The immediate effect of the embargo hurt the United States as much as it did Britain and France. Britain, expecting to suffer most from the American regulations, built up a new South American market for its exports, and the British shipowners were pleased that American competition had been removed by the action of the US government.

Jefferson placed himself in a strange position with his embargo policy. Though he had frequently argued for as little government intervention as possible, he now found himself assuming extraordinary powers in an attempt to enforce his policy. The presidential election of 1808 had James Madison defeat Charles Cotesworth Pinckney but showed that the Federalists were regaining strength and helped to convince Jefferson and Madison that the embargo should end. Shortly before leaving office in March 1809, Jefferson signed the repeal of the embargo.

Despite its unpopular nature, the Embargo Act had one longterm positive impact.

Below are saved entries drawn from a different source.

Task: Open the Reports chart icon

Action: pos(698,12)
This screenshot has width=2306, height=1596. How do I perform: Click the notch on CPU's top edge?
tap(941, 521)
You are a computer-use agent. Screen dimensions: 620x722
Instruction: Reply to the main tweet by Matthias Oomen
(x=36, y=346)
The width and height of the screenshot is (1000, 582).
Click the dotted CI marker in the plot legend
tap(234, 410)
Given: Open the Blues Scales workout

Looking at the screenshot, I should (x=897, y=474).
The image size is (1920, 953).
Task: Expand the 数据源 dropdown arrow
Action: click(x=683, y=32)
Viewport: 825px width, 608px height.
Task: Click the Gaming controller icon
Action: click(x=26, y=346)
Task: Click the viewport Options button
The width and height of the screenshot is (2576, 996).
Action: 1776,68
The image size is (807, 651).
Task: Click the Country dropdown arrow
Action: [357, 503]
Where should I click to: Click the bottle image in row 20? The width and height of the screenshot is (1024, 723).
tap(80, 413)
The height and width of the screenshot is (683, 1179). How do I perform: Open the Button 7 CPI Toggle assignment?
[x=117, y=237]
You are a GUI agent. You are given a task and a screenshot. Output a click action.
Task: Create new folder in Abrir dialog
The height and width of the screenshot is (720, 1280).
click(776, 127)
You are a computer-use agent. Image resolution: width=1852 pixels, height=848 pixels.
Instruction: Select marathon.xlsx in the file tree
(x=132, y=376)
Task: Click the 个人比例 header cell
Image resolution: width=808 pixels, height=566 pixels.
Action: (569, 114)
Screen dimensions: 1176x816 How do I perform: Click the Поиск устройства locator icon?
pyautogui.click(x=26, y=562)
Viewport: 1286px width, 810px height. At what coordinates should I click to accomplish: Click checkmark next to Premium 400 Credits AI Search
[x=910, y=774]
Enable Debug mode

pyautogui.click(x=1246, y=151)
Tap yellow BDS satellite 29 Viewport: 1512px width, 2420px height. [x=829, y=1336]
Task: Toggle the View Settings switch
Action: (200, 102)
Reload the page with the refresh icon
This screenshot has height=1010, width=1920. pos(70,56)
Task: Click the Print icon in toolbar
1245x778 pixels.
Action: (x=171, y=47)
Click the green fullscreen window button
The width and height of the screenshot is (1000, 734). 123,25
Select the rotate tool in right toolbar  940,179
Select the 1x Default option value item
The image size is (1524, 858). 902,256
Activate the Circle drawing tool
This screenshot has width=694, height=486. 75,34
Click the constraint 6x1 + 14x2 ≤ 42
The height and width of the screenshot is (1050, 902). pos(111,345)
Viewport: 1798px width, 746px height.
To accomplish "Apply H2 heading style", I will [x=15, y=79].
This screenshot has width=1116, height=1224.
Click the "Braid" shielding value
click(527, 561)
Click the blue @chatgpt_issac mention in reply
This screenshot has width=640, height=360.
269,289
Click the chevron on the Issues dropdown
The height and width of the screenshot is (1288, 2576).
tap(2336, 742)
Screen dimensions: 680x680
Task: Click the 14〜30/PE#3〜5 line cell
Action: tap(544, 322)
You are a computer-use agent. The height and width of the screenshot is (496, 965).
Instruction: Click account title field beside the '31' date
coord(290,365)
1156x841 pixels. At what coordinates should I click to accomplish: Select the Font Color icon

Unfulfilled domestic demand for manufactured goods stimulated the growth of the Industrial Revolution in the United States, resulting in an emerging American domestic manufacturing system.

===Repeal===
On March 1, 1809, Congress passed the Non-Intercourse Act. The law enabled the President, once the wars of Europe had ended, to declare the country sufficiently safe and to allow foreign trade with certain nations.

In 1810, the government was ready to try yet another tactic of economic coercion, the desperate measure known as Macon's Bill Number 2. The bill became law on May 1, 1810, and replaced the Non-Intercourse Act. It was an acknowledgment of the failure of economic pressure to coerce the European powers. Trade with both Britain and France was now thrown open, and the US attempted to bargain with the two belligerents. If either power removed its restrictions on American commerce, the US would reapply non-intercourse against the power that had not done so.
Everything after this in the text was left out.